Stored items:

* * *

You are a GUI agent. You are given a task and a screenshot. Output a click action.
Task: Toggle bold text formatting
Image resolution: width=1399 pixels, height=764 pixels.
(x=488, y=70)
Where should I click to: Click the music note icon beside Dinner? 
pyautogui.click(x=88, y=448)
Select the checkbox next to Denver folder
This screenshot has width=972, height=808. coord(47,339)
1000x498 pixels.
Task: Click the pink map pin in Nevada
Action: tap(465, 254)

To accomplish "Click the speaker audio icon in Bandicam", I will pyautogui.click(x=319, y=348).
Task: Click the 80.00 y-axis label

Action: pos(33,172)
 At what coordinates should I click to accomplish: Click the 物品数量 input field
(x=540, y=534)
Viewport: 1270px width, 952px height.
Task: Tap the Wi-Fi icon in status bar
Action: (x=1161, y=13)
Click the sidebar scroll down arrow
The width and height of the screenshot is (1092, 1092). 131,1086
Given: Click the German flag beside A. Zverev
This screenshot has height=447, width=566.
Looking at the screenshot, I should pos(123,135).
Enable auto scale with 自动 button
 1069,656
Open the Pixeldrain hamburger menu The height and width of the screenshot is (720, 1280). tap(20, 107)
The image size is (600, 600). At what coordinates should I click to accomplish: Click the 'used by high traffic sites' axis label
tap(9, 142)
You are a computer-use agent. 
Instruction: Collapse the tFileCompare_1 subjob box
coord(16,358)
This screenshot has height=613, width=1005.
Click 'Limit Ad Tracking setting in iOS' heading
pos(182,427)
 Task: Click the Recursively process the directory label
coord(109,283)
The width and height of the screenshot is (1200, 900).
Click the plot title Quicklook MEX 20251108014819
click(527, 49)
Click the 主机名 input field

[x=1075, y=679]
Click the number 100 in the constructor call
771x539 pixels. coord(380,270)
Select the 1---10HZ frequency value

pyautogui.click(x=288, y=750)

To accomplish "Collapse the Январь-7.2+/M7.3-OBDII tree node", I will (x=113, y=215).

* * *

> _What the task asks_
The data above should be reproduced in full and exactly.

> _Answer box_
You are a GUI agent. You are given a task and a screenshot. Output a click action.
Task: Toggle bold text formatting
Image resolution: width=1399 pixels, height=764 pixels.
(x=488, y=70)
Where should I click to: Click the music note icon beside Dinner? 
pyautogui.click(x=88, y=448)
Select the checkbox next to Denver folder
This screenshot has width=972, height=808. coord(47,339)
1000x498 pixels.
Task: Click the pink map pin in Nevada
Action: tap(465, 254)

To accomplish "Click the speaker audio icon in Bandicam", I will pyautogui.click(x=319, y=348).
Task: Click the 80.00 y-axis label

Action: pos(33,172)
 At what coordinates should I click to accomplish: Click the 物品数量 input field
(x=540, y=534)
Viewport: 1270px width, 952px height.
Task: Tap the Wi-Fi icon in status bar
Action: (x=1161, y=13)
Click the sidebar scroll down arrow
The width and height of the screenshot is (1092, 1092). 131,1086
Given: Click the German flag beside A. Zverev
This screenshot has height=447, width=566.
Looking at the screenshot, I should pos(123,135).
Enable auto scale with 自动 button
 1069,656
Open the Pixeldrain hamburger menu The height and width of the screenshot is (720, 1280). tap(20, 107)
The image size is (600, 600). At what coordinates should I click to accomplish: Click the 'used by high traffic sites' axis label
tap(9, 142)
You are a computer-use agent. 
Instruction: Collapse the tFileCompare_1 subjob box
coord(16,358)
This screenshot has height=613, width=1005.
Click 'Limit Ad Tracking setting in iOS' heading
pos(182,427)
 Task: Click the Recursively process the directory label
coord(109,283)
The width and height of the screenshot is (1200, 900).
Click the plot title Quicklook MEX 20251108014819
click(527, 49)
Click the 主机名 input field

[x=1075, y=679]
Click the number 100 in the constructor call
771x539 pixels. coord(380,270)
Select the 1---10HZ frequency value

pyautogui.click(x=288, y=750)

To accomplish "Collapse the Январь-7.2+/M7.3-OBDII tree node", I will (x=113, y=215).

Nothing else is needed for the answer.